Is Comparison Killing Your Creativity?
How do you feel when someone says, “I wrote 5000 words today” when all you managed was 500 or 50 or only 5?
What is your response when you see someone produce a new story every week and you struggle to write a new story once a month, or even once a year?
Do you feel discouraged when you see someone produce new art works when you’re still stuck on your first?
Do you want to give up when you can’t practice your instrument as often as you like and you see your skills slipping behind in comparison to another player?
I’ve seen people excel in word counts, submissions, practice routines and regimes, art works. I’ve compared myself to others in what I haven’t done. I have flagellated myself with,
“Why haven’t you…?”
“If you’d only…”
With the beginning of National Novel Writing Month (NaNoWriMo) I am seeing writers post their spectacular word counts over the early days: two or three thousand words, up to five thousand words in a few sittings.
I am not participating in NaNoWriMo. Instead, I am working on a novella. Because I am a teacher, time is precious, so I have committed to writing a minimum of 100 words, five days a week. Since the start of Term 4 I have managed 3,500 words.
In comparison, my word count is paltry, pitiful, execrable, measly and *feel free to insert your own choice words here*
Comparison will kill your creativity.
It will stifle your ambition and plans until your dreams and visions are merely dried out husks, rotting in the back of the fridge like forgotten leftovers.

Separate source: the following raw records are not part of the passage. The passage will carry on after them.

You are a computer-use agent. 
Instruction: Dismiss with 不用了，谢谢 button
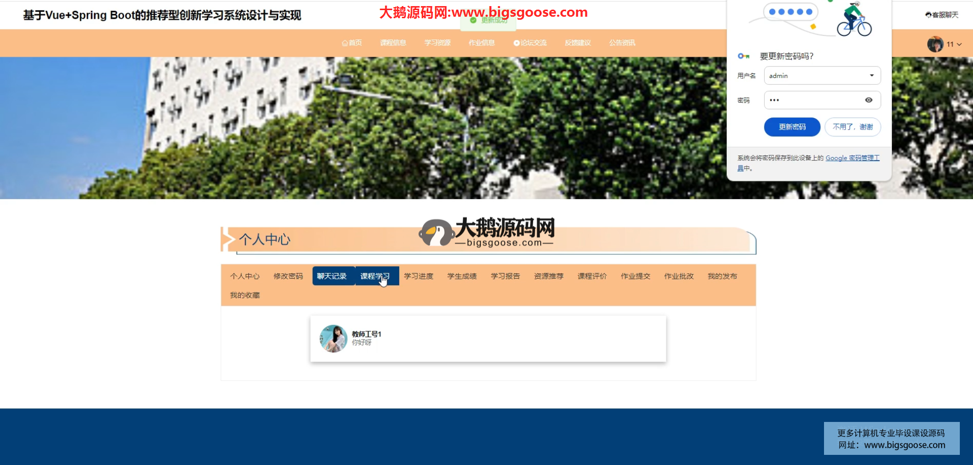852,127
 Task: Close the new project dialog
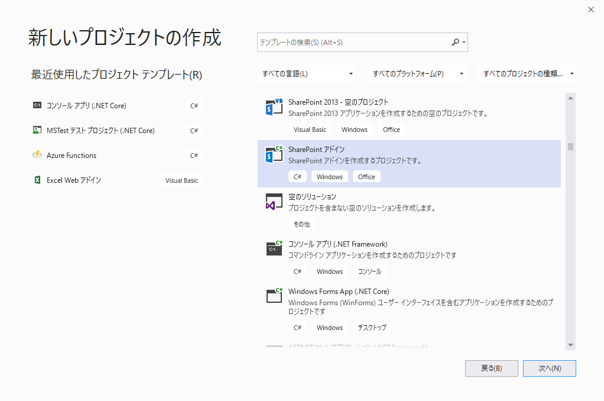[590, 9]
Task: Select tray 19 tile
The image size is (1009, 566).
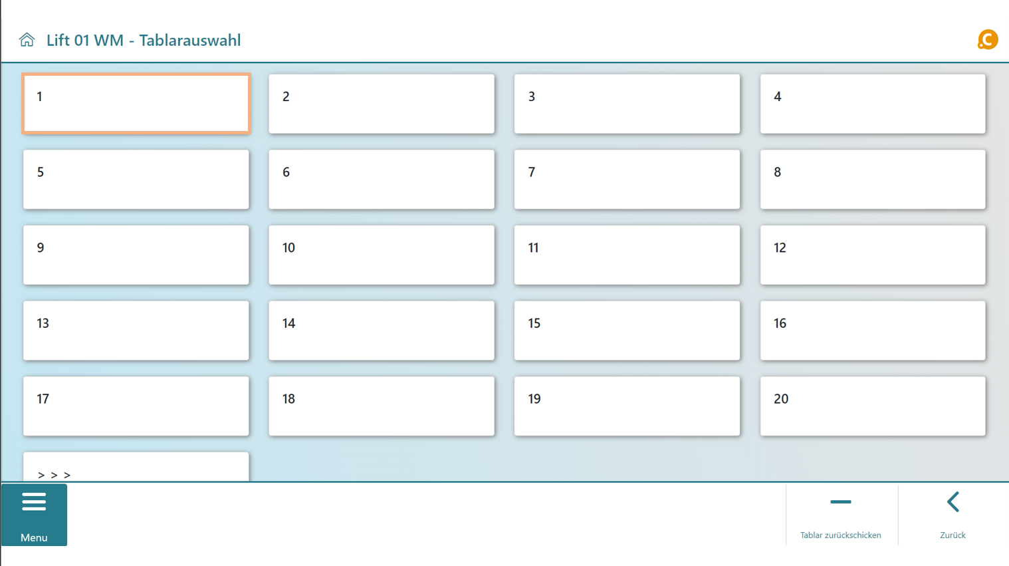Action: point(627,406)
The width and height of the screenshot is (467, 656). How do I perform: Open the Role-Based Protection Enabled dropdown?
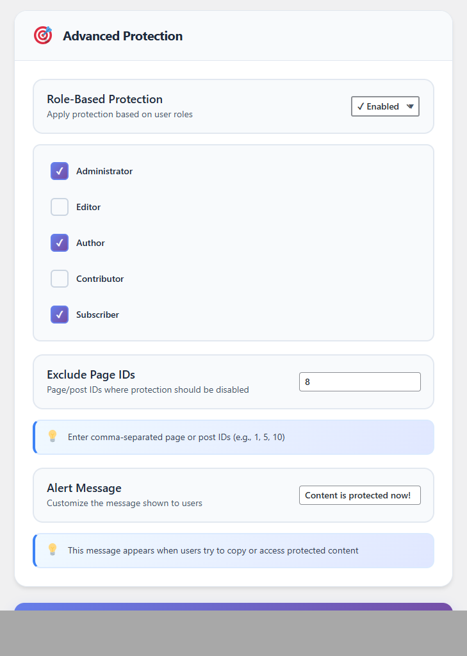[384, 106]
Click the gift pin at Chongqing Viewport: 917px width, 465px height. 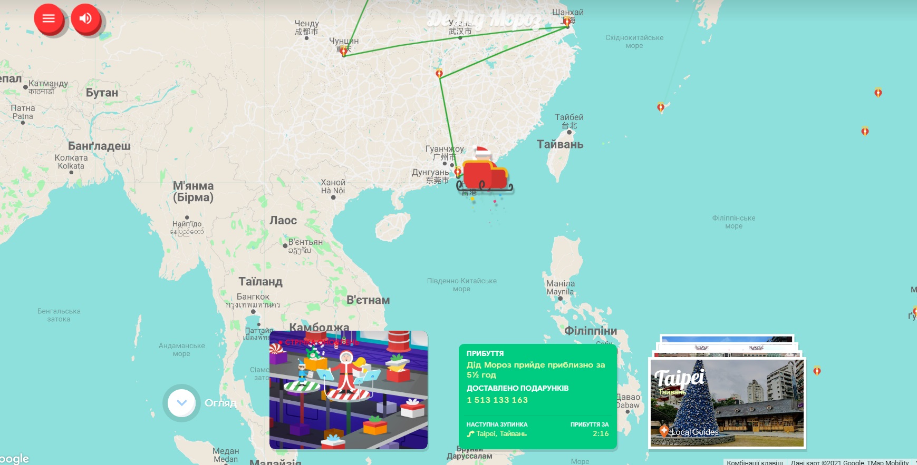click(344, 51)
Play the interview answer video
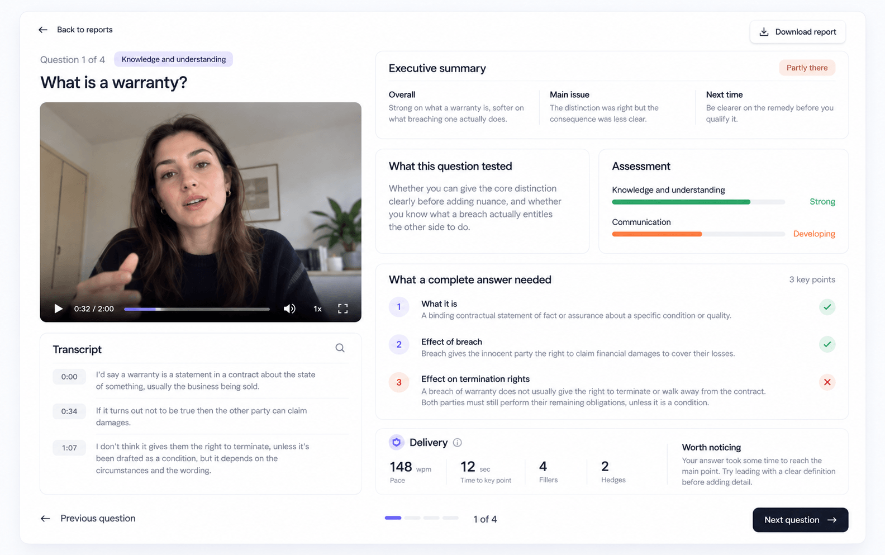The height and width of the screenshot is (555, 885). (58, 309)
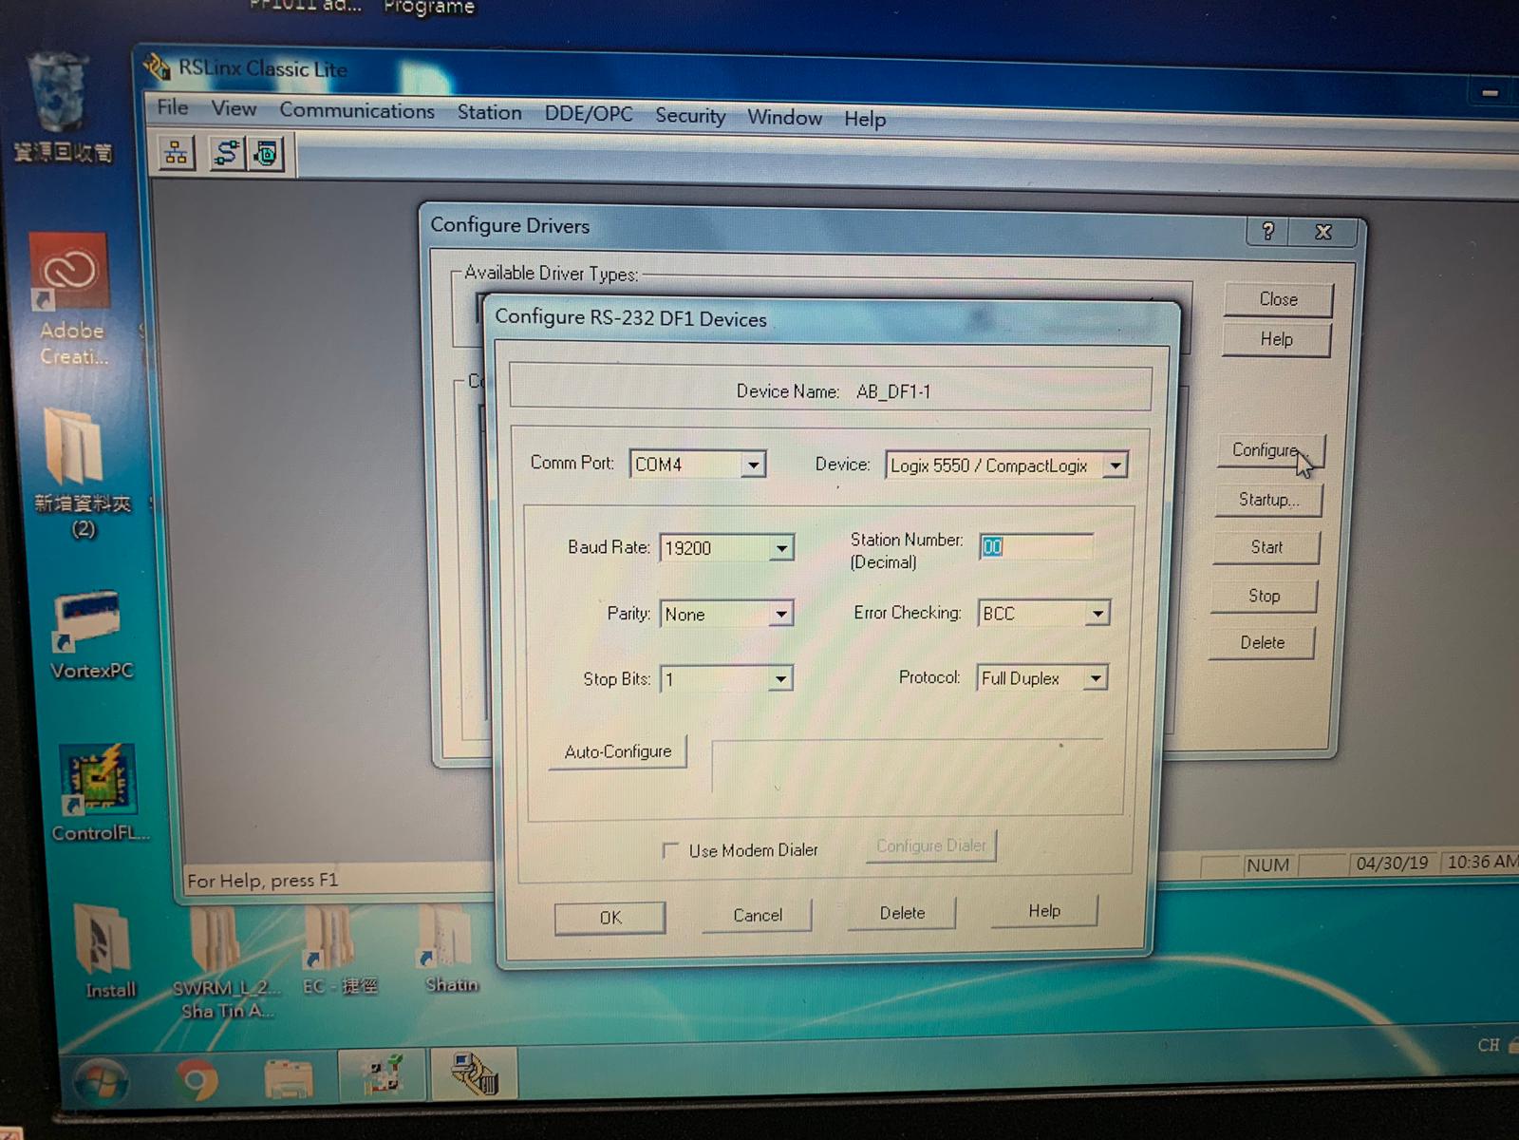Expand the Comm Port dropdown
This screenshot has width=1519, height=1140.
click(753, 465)
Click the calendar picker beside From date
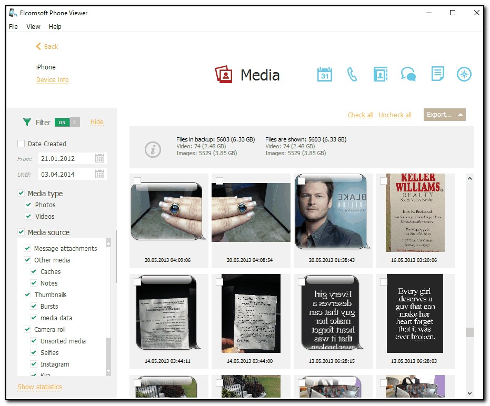The image size is (490, 406). 99,158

When you compare yourself with others, you kill any opportunity of developing your creativity. Comparison against others is measuring yourself against another person’s set of values, attitudes, structures, plans, visions. They are not your values, attitudes, structures, plans, visions.
If I compare myself to what others are achieving in NaNoWriMo, I will feel less than the scrapings from the bottom of student’s school bag. I will not compare myself with others and regret what I haven’t done but celebrate what I have achieved.
You have your own race to run. You have your own values, attitudes, structures, plans and visions to fulfil.
You can use others as inspiration, just not as a comparison.
How do you avoid the demoralising impact of comparing yourself with others and maintain creative integrity?
Creativity is about:
Connection brings you into contact with other like-minded people. Finding a shared connection in creative pursuits leads to conversation.
Conversation is the opportunity to discuss ideas, habits, routines, progress. We engage with one another in conversation, to share our individual journeys and encourage one another to continue. We celebrate the victories with each other, encourage those who have fallen behind by attending to their blistered heels and untied shoelaces. By doing so, we develop community.
Community is about serving one another in love, developing and building each others’ creative skills. Community builds character not comparison. Community builds creativity because it empowers the individual to fulfil their plans and visions and dreams.
Comparison creates a sense of inferiority causing you to change your view of your goals and visions. It drains you of your creative vitality. You see other’s creative triumphs and victories but not your own. Ultimately, you lose your creative vision.
Instead, find a connection with creative people. Engage in conversation with them and develop a community.